Antidepressant Medication Treatment Failure Does Not Predict Lower Remission With ECT for Major Depressive Disorder: A Report From the Consortium for Research in Electroconvulsive Therapy
Keith G. Rasmussen, MD; Martina Mueller, PhD; Rebecca G. Knapp, PhD; Mustafa M. Husain, MD; Teresa A. Rummans, MD; Shirlene M. Sampson, MD; M. Kevin O'Connor, MD; Georgios Petrides, MD; Max Fink, MD, and Charles H. Kellner, MD
Objective: To test whether antidepressant medication treatment failure predicts differential remission with electroconvulsive therapy (ECT) in nonpsychotic unipolar depression.

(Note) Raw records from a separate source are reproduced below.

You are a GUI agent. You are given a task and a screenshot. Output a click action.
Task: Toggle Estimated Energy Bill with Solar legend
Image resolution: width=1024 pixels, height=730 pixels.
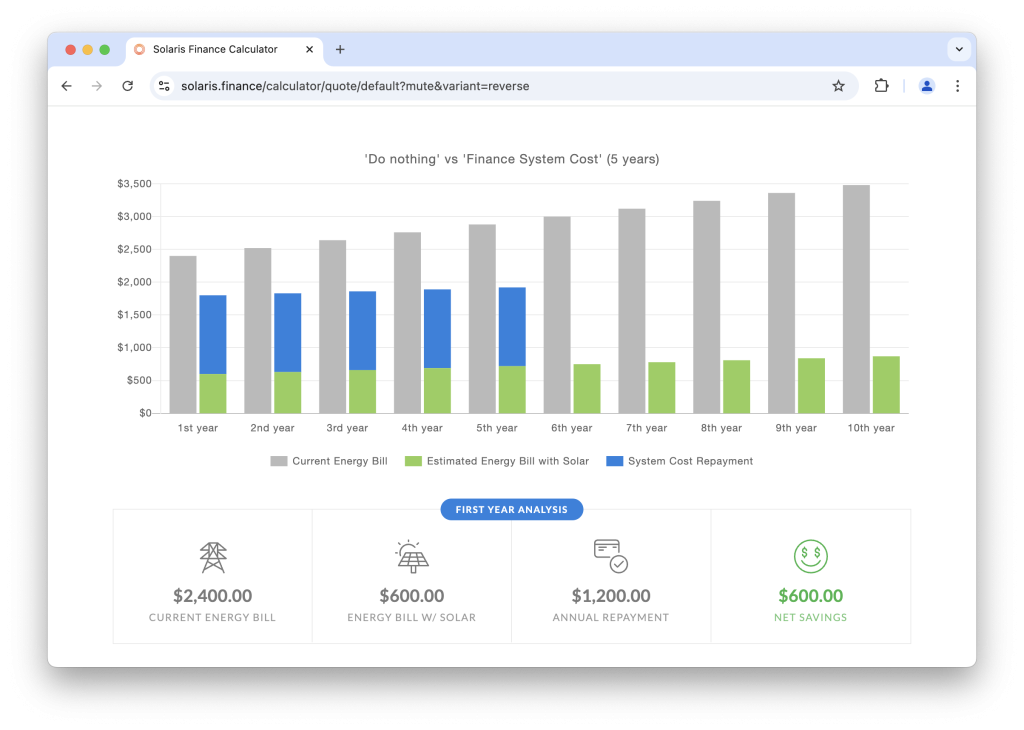pyautogui.click(x=498, y=461)
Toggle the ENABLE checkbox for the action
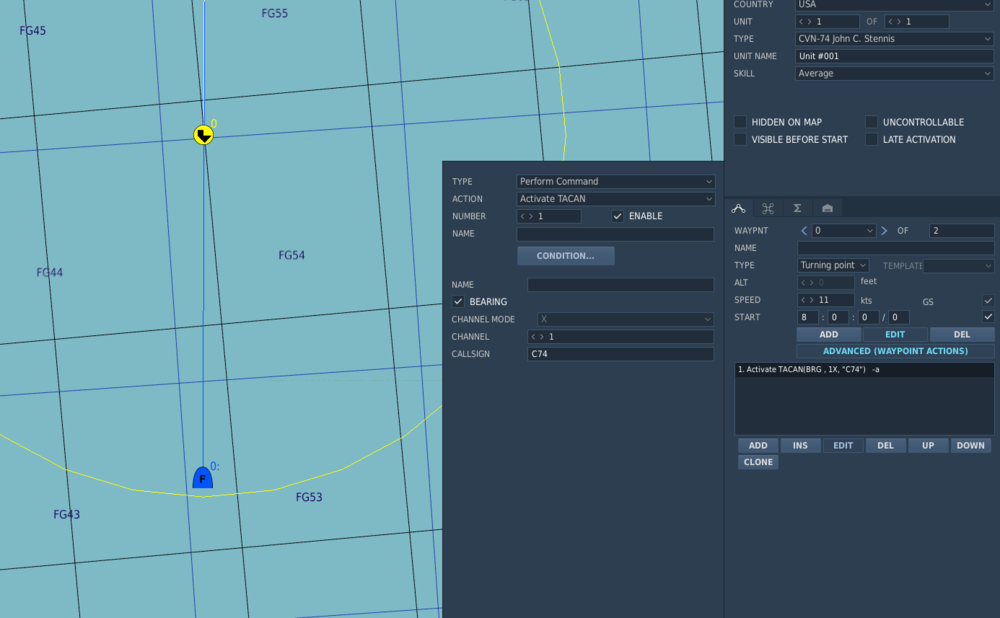Viewport: 1000px width, 618px height. tap(618, 216)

Method: Depressed patients diagnosed with the Structured Clinical Interview for DSM-IV receiving ECT were assessed for medication use with the Antidepressant Treatment History Form (ATHF) (N = 345). Response to ECT was assessed with the 24-item Hamilton Rating Scale for Depression. Baseline medication treatment failure was analyzed as a possible predictor of remission status. Dates of study enrollment were from May 1997 to July 2004.
Results: Resistance to antidepressant medication as assessed by the ATHF, either taken as a whole or for any individual class of medication, was not predictive of acute remission status with ECT.
Conclusion: Treatment failure with antidepressant medication does not predict acute remission status with ECT for nonpsychotically depressed patients.